The ancient Hebrew language that the Old Testament was written in did not have vowels in its alphabet. In written form, ancient Hebrew was a consonant-only language. In the original Hebrew, God’s name transliterates to YHWH (sometimes written in the older style as YHVH). This is known as the tetragrammaton (meaning “four letters”). Because of the lack of vowels, Bible scholars debate how the tetragrammaton YHWH was pronounced.
The tetragrammaton consists of four Hebrew letters: yodh, he, waw, and then he repeated. Some versions of the Bible translate the tetragrammaton as “Yahweh” or “Jehovah”; most translate it as “LORD” (all capital letters).
Contrary to what some Christians believe Jehovah is not the Divine Name revealed to Israel. The name Jehovah is a product of mixing different words and different alphabets of different languages. Due to a fear of accidentally taking God’s name in vain (Leviticus 24:16), the Jews basically quit saying it out loud altogether. Instead, when reading Scripture aloud, the Jews substituted the tetragrammaton YHWH with the word Adonai (“Lord”). In the Septuagint (the Greek translation of the Old Testament), the translators substituted Kurios(“Lord”) for the Divine Name. Eventually, the vowels from Adonai (“Lord”) or Elohim (“God”) found their way in between the consonants of YHWH, thus forming YaHWeH. But this interpolation of vowels does not mean that was how God’s name was originally pronounced. In fact, we aren’t entirely sure if YHWH should have two syllables or three.

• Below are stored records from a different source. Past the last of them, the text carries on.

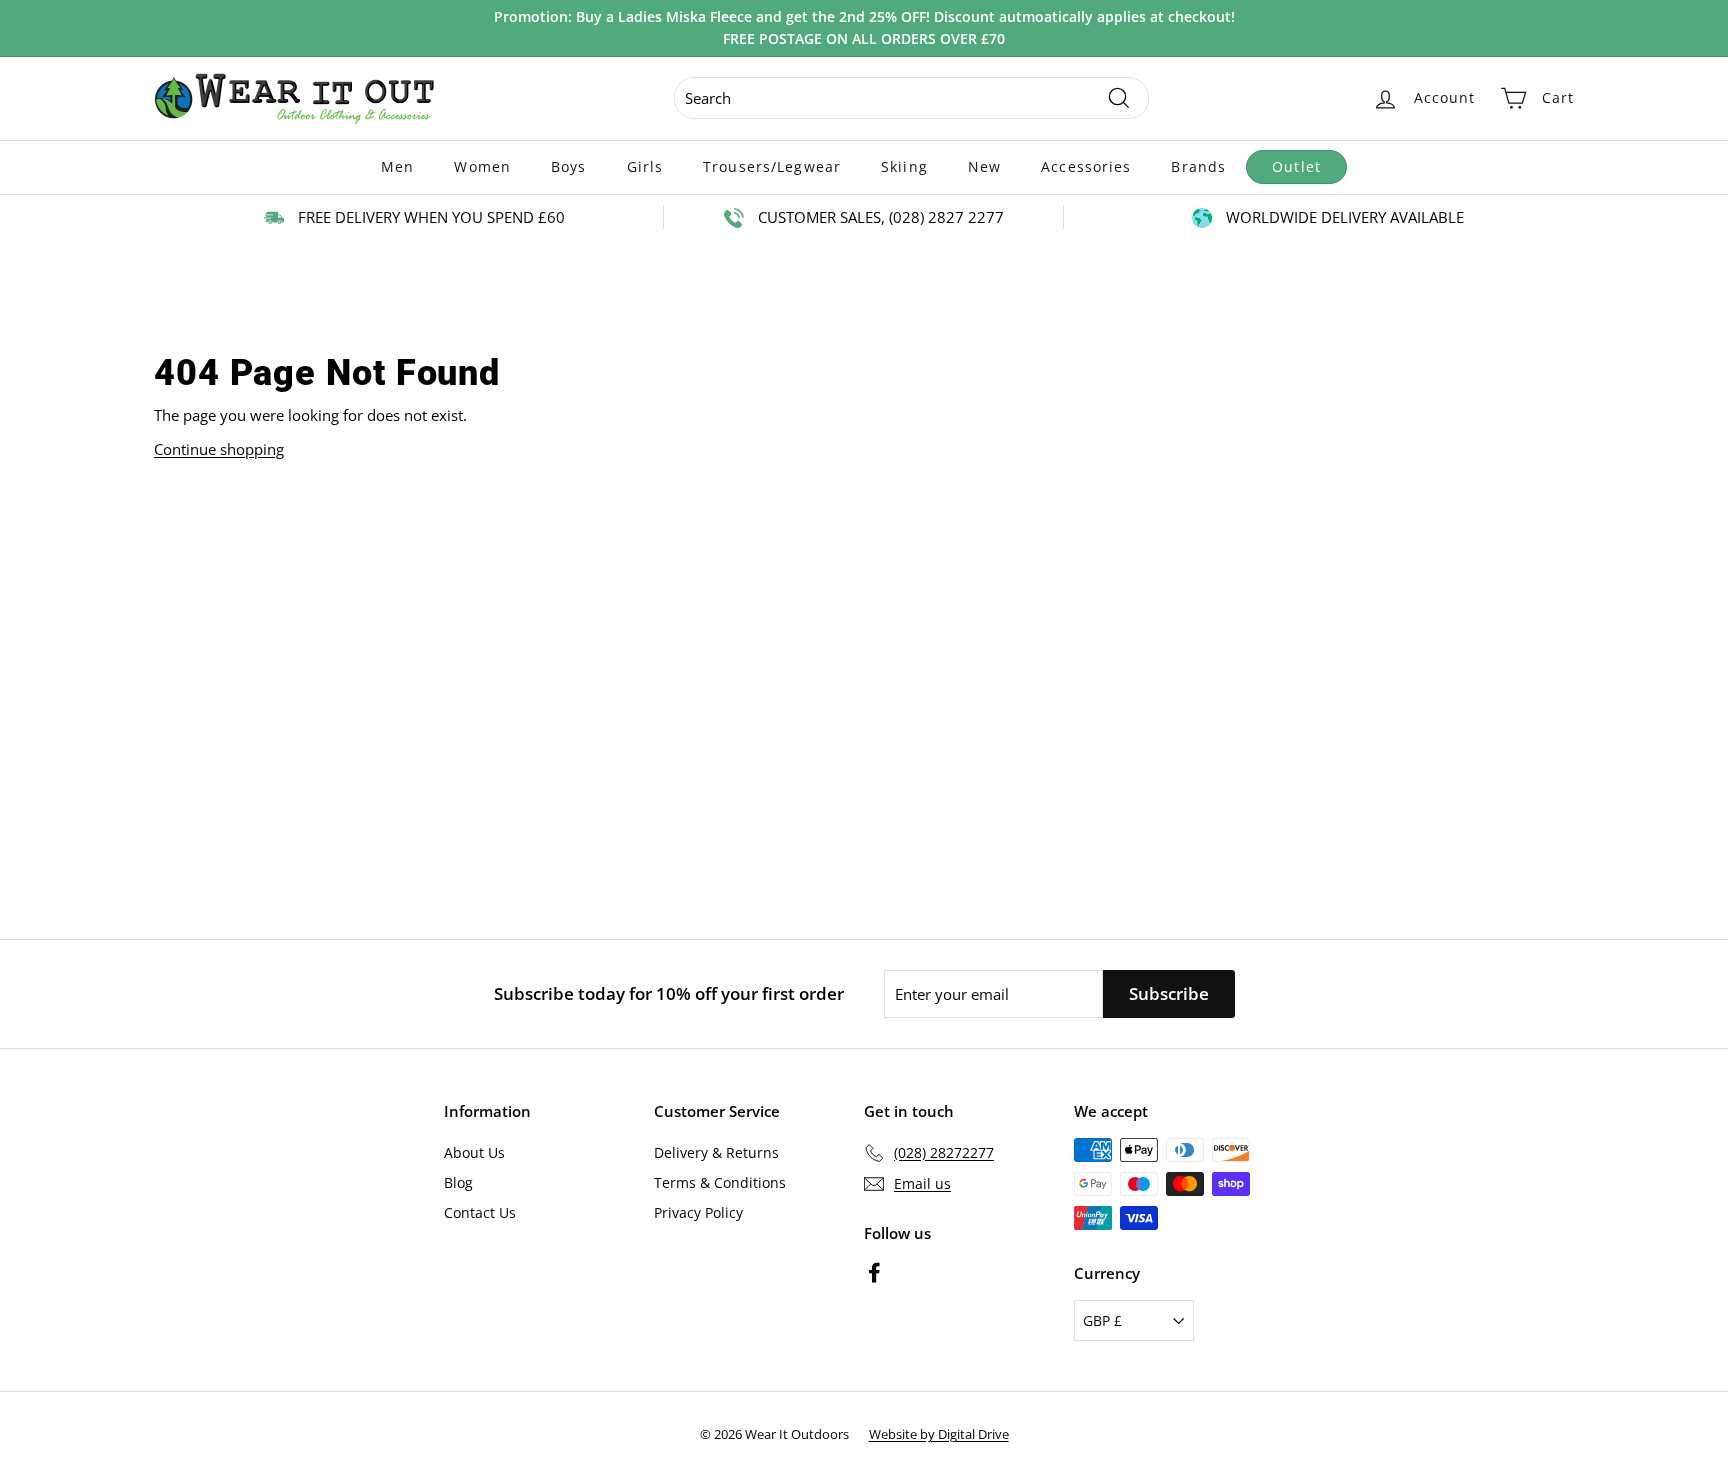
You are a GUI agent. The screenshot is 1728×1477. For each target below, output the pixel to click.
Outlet (1296, 166)
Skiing (904, 166)
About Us (474, 1152)
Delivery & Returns (716, 1152)
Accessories (1086, 166)
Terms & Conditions (720, 1182)
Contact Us (480, 1212)
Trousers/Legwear (772, 166)
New (984, 166)
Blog (458, 1182)
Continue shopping (219, 449)
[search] (911, 98)
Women (482, 166)
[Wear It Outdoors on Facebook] (874, 1271)
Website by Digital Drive (939, 1434)
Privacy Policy (698, 1212)
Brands (1198, 166)
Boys (568, 166)
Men (397, 166)
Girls (645, 166)
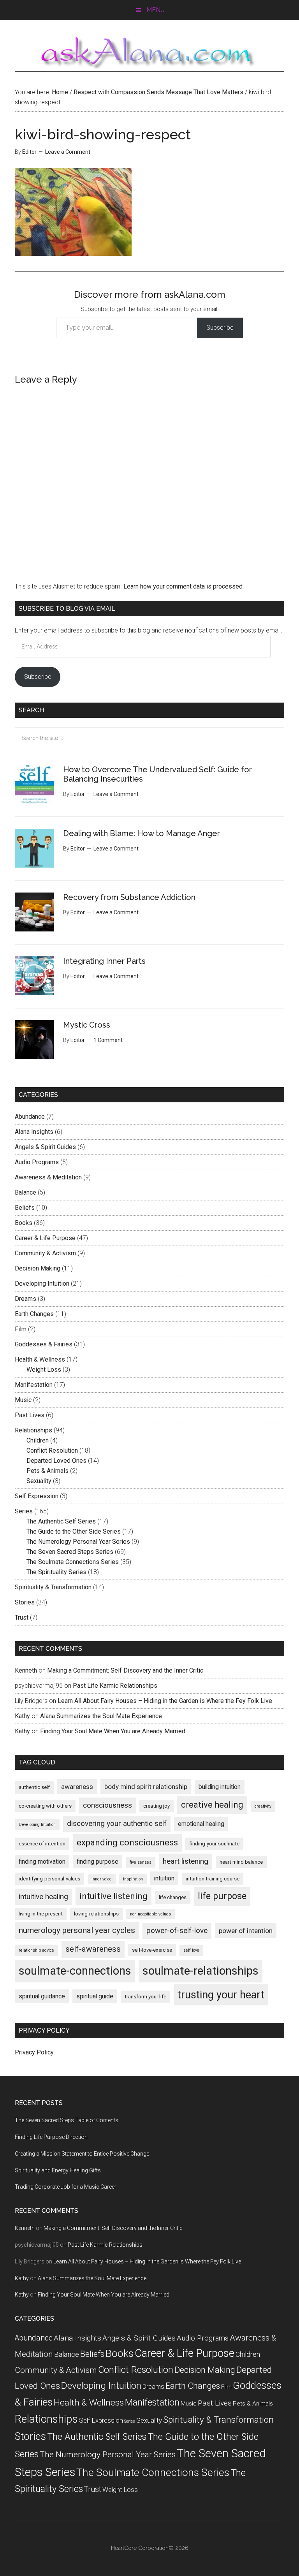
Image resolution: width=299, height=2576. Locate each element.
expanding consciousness (127, 1842)
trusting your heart (221, 1995)
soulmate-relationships (200, 1970)
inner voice (101, 1879)
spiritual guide (94, 1996)
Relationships (33, 1430)
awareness (77, 1787)
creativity (263, 1806)
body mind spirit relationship (145, 1787)
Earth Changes (34, 1314)
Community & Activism (45, 1253)
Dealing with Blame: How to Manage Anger (141, 833)
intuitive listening (113, 1896)
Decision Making (37, 1268)
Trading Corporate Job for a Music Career (65, 2187)
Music (23, 1400)
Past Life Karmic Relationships (115, 1685)
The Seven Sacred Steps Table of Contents (66, 2120)
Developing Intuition (42, 1283)
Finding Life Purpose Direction (51, 2137)
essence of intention (42, 1844)
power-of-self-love (177, 1930)
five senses (140, 1862)
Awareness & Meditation (48, 1177)
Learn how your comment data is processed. (183, 586)
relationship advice (36, 1950)
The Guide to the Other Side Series (73, 1531)
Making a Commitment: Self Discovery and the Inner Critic (125, 1670)
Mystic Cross (86, 1025)
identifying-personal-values (49, 1879)
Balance (25, 1192)
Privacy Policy (34, 2052)
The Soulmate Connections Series (72, 1562)
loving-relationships (96, 1914)
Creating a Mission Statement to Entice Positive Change (82, 2154)
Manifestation (34, 1384)
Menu (155, 10)
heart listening (185, 1861)
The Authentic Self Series (61, 1521)
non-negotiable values (150, 1914)
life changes (172, 1897)
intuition (164, 1878)
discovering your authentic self (117, 1823)
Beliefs (25, 1207)
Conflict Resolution (52, 1450)
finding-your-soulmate (214, 1844)
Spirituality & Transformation (53, 1587)
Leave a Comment (67, 152)
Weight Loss (43, 1369)
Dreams (25, 1298)
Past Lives (29, 1415)
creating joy (156, 1806)
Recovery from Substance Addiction (129, 897)
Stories (25, 1602)
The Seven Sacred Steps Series (69, 1551)
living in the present (41, 1914)
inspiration (133, 1879)
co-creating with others (45, 1806)
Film (20, 1329)
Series (24, 1511)
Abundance (30, 1116)
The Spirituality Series (56, 1572)
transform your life (145, 1997)
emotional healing (201, 1823)
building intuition (220, 1787)
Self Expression (36, 1496)
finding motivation (42, 1861)
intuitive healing (43, 1896)
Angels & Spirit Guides (45, 1147)
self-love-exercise (152, 1950)
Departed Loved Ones (56, 1460)
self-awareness (93, 1949)
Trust (21, 1617)
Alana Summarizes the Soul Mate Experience (101, 1716)
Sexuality (38, 1481)
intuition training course (212, 1879)
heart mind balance (241, 1862)
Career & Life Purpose (45, 1238)
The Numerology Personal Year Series (78, 1541)
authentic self (34, 1787)
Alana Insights (34, 1131)
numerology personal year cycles (77, 1930)
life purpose (222, 1896)
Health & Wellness (40, 1359)
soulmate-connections (75, 1970)
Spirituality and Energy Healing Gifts (58, 2170)
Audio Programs (37, 1162)
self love (191, 1950)
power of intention (246, 1931)
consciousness (107, 1805)
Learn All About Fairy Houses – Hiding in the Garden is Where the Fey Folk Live (165, 1700)
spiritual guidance (42, 1996)
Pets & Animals (47, 1470)
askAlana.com (149, 53)
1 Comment (108, 1040)
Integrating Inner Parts (104, 961)
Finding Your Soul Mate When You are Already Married (112, 1731)
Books (23, 1222)
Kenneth (26, 1670)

Any number of vowel sounds can be inserted within YHWH, and Jewish scholars are as uncertain of the real pronunciation as Christian scholars are. Jehovah is actually a much later (16th-century) variant. The word Jehovah comes from a three-syllable version of YHWH, YeHoWeH. The Y was replaced with a J (although Hebrew does not have a J sound) and the W with a V, plus the extra vowel in the middle, resulting in JeHoVaH. These vowels are the abbreviated forms of the imperfect tense, the participial form, and the perfect tense of the Hebrew being verb (English is)—thus the meaning of Jehovah could be understood as “He who will be, is, and has been.”
So, what is God’s Name, and what does it mean? The most likely choice for how the tetragrammaton was pronounced is “YAH-way,” “YAH-weh,” or something similar. The name Yahweh refers to God’s self-existence. Yahweh is linked to how God described Himself in Exodus 3:14, “And God said unto Moses, I Am That I Am: and he said, Thus shalt thou say unto the children of Israel, I Am hath sent me unto you.”
God’s name is a reflection of His being. God is the only self-existent or self-sufficient Being (Asiety). Only God has life in and of Himself. That is the essential meaning of the tetragrammaton, YHWH.